=== Begin Enclosure ===

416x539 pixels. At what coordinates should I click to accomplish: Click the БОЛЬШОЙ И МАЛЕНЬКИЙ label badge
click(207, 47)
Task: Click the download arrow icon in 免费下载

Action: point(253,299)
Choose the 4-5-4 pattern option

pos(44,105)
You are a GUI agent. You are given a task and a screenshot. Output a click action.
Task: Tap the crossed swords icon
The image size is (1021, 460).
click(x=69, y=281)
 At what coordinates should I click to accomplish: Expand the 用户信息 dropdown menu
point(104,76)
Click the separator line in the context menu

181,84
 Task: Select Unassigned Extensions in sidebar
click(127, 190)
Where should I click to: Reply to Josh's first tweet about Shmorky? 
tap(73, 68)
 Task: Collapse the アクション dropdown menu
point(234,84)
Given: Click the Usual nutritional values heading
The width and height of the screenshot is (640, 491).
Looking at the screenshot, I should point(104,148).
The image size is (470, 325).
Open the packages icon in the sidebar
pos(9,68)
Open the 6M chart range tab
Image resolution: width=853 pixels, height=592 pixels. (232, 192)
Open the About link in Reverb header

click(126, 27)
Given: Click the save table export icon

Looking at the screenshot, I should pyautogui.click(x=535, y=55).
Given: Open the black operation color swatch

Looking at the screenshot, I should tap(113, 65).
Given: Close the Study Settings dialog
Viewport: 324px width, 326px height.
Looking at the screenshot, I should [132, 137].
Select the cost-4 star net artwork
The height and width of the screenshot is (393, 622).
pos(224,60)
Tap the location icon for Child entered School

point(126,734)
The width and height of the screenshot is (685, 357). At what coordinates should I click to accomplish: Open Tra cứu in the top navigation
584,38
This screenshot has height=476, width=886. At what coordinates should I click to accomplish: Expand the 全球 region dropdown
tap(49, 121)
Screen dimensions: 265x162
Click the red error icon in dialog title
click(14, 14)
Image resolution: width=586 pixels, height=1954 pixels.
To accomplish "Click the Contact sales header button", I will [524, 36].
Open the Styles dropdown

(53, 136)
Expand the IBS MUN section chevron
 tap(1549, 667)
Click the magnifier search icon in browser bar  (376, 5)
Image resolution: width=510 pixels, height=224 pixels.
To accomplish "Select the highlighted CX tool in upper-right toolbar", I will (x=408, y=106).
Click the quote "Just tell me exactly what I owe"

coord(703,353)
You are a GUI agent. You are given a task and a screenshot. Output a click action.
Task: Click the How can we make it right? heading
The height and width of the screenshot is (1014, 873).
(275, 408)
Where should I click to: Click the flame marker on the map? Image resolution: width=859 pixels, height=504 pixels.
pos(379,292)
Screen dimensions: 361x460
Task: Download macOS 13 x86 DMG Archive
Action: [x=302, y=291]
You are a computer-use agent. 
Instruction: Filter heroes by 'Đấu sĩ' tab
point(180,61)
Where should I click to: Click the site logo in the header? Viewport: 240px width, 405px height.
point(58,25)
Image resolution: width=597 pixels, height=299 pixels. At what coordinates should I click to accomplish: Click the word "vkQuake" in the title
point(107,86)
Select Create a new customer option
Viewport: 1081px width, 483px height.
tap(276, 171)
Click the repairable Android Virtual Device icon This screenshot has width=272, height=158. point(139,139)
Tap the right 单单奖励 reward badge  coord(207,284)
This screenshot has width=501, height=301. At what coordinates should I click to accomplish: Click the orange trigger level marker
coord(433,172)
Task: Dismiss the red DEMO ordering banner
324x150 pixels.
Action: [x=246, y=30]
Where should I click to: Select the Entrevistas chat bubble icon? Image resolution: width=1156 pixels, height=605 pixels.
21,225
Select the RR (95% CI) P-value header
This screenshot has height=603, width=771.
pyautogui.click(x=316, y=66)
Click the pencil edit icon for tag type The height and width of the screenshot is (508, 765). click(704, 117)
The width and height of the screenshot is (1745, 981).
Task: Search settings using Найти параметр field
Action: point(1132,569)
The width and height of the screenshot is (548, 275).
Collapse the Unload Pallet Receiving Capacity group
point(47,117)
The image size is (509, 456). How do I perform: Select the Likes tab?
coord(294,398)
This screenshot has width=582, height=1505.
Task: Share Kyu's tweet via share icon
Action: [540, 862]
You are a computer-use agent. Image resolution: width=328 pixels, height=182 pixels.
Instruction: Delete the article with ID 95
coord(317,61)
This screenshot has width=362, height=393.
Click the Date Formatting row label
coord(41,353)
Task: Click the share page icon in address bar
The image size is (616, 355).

=== End Enclosure ===

Could you retype the entire listing exactly?

416x539 pixels. At what coordinates should I click to accomplish: Click the БОЛЬШОЙ И МАЛЕНЬКИЙ label badge
click(207, 47)
Task: Click the download arrow icon in 免费下载

Action: point(253,299)
Choose the 4-5-4 pattern option

pos(44,105)
You are a GUI agent. You are given a task and a screenshot. Output a click action.
Task: Tap the crossed swords icon
The image size is (1021, 460).
click(x=69, y=281)
 At what coordinates should I click to accomplish: Expand the 用户信息 dropdown menu
point(104,76)
Click the separator line in the context menu

181,84
 Task: Select Unassigned Extensions in sidebar
click(127, 190)
Where should I click to: Reply to Josh's first tweet about Shmorky? 
tap(73, 68)
 Task: Collapse the アクション dropdown menu
point(234,84)
Given: Click the Usual nutritional values heading
The width and height of the screenshot is (640, 491).
Looking at the screenshot, I should point(104,148).
The image size is (470, 325).
Open the packages icon in the sidebar
pos(9,68)
Open the 6M chart range tab
Image resolution: width=853 pixels, height=592 pixels. (232, 192)
Open the About link in Reverb header

click(126, 27)
Given: Click the save table export icon

Looking at the screenshot, I should pyautogui.click(x=535, y=55).
Given: Open the black operation color swatch

Looking at the screenshot, I should tap(113, 65).
Given: Close the Study Settings dialog
Viewport: 324px width, 326px height.
Looking at the screenshot, I should [132, 137].
Select the cost-4 star net artwork
The height and width of the screenshot is (393, 622).
pos(224,60)
Tap the location icon for Child entered School

point(126,734)
The width and height of the screenshot is (685, 357). At what coordinates should I click to accomplish: Open Tra cứu in the top navigation
584,38
This screenshot has height=476, width=886. At what coordinates should I click to accomplish: Expand the 全球 region dropdown
tap(49, 121)
Screen dimensions: 265x162
Click the red error icon in dialog title
click(14, 14)
Image resolution: width=586 pixels, height=1954 pixels.
To accomplish "Click the Contact sales header button", I will [524, 36].
Open the Styles dropdown

(53, 136)
Expand the IBS MUN section chevron
 tap(1549, 667)
Click the magnifier search icon in browser bar  (376, 5)
Image resolution: width=510 pixels, height=224 pixels.
To accomplish "Select the highlighted CX tool in upper-right toolbar", I will (x=408, y=106).
Click the quote "Just tell me exactly what I owe"

coord(703,353)
You are a GUI agent. You are given a task and a screenshot. Output a click action.
Task: Click the How can we make it right? heading
The height and width of the screenshot is (1014, 873).
(275, 408)
Where should I click to: Click the flame marker on the map? Image resolution: width=859 pixels, height=504 pixels.
pos(379,292)
Screen dimensions: 361x460
Task: Download macOS 13 x86 DMG Archive
Action: [x=302, y=291]
You are a computer-use agent. 
Instruction: Filter heroes by 'Đấu sĩ' tab
point(180,61)
Where should I click to: Click the site logo in the header? Viewport: 240px width, 405px height.
point(58,25)
Image resolution: width=597 pixels, height=299 pixels. At what coordinates should I click to accomplish: Click the word "vkQuake" in the title
point(107,86)
Select Create a new customer option
Viewport: 1081px width, 483px height.
tap(276, 171)
Click the repairable Android Virtual Device icon This screenshot has width=272, height=158. point(139,139)
Tap the right 单单奖励 reward badge  coord(207,284)
This screenshot has width=501, height=301. At what coordinates should I click to accomplish: Click the orange trigger level marker
coord(433,172)
Task: Dismiss the red DEMO ordering banner
324x150 pixels.
Action: [x=246, y=30]
Where should I click to: Select the Entrevistas chat bubble icon? Image resolution: width=1156 pixels, height=605 pixels.
21,225
Select the RR (95% CI) P-value header
This screenshot has height=603, width=771.
pyautogui.click(x=316, y=66)
Click the pencil edit icon for tag type The height and width of the screenshot is (508, 765). click(704, 117)
The width and height of the screenshot is (1745, 981).
Task: Search settings using Найти параметр field
Action: point(1132,569)
The width and height of the screenshot is (548, 275).
Collapse the Unload Pallet Receiving Capacity group
point(47,117)
The image size is (509, 456). How do I perform: Select the Likes tab?
coord(294,398)
This screenshot has width=582, height=1505.
Task: Share Kyu's tweet via share icon
Action: [540, 862]
You are a computer-use agent. Image resolution: width=328 pixels, height=182 pixels.
Instruction: Delete the article with ID 95
coord(317,61)
This screenshot has width=362, height=393.
Click the Date Formatting row label
coord(41,353)
Task: Click the share page icon in address bar
The image size is (616, 355).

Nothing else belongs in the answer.